From the original questioner:
Thanks. Within your answers is my problem. I know I have to maintain a profit. I think my fear of not making a profit is keeping my bids too high. I am the only one bidding for this company. They take my work and add theirs (plastic parts and graphics). Their salesmen are on the road selling our combined products head to head against their competitors.

I did ask, as suggested, and yes - our combined prices are too high. They already bid and work in volume. Maybe I should ask them for help even though they work with a different product.

Contributor P hit the nail right on the head. I believe the efficiencies of volume will be much higher than I am taking into consideration. I guess more specifically, what I am asking is... Does anyone have even a rough idea of how much the "economies of scale" can speed up production in a very well equipped facility?

From contributor P:
There are too many variables to answer that question. I would guess around 50%. Store fixtures generally require more handwork than cabinets; consequently there is more opportunity to save labor.

You can use a stop watch and time each task separately and this will give you an idea on how long it is going to take, but you will see a big difference in how long the task takes when doing a few and when you are doing many.

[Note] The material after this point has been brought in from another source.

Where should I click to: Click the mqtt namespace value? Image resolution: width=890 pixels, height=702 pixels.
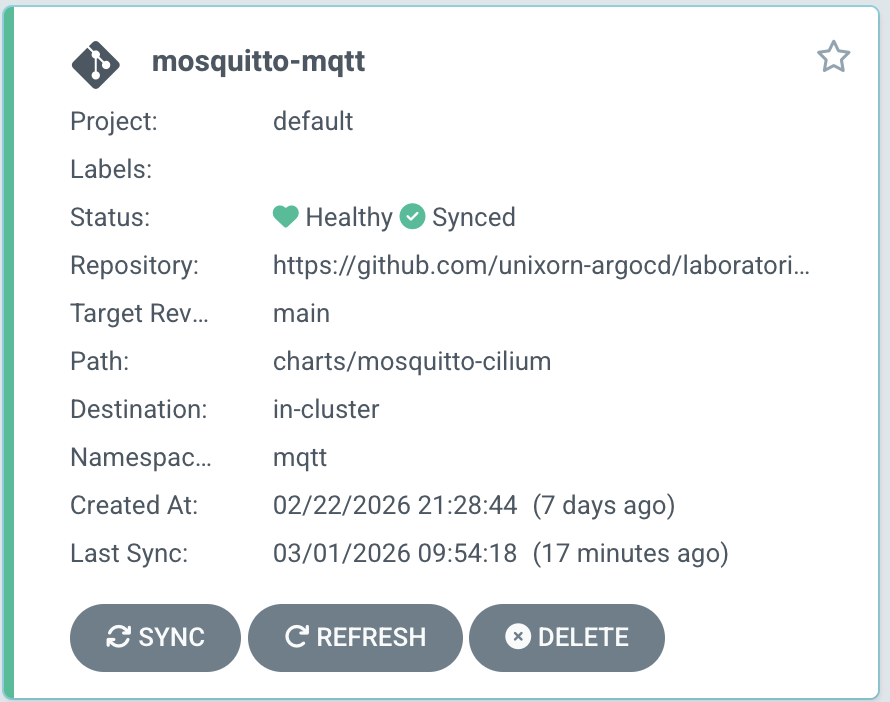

Also this doesn't address the non-value-added tasks and this is where you are going to save labor also.

From contributor A:
Our single product or prototype display price usually runs 3x to 5x the best volume price (500+). At a certain point, the savings to go from 100 to 250 to 500 to 1000 are in the 1-4% range for each price break. Unless you hit a volume number with material costs.

Contributor L, always have a storage clause and a payment clause for getting paid when complete, not shipped. Be willing to rent space for them to store their fixtures away from your plant. Retailers are used to storage costs.

From contributor P:
The 50% I was referring to was for a short run to 100+ units. From a Prototype to 100 units I would agree that 3-5x is in line.

Some retailers will only accept the "pay when needed" thing because some vendors are willing to do this. Not that it is a good idea.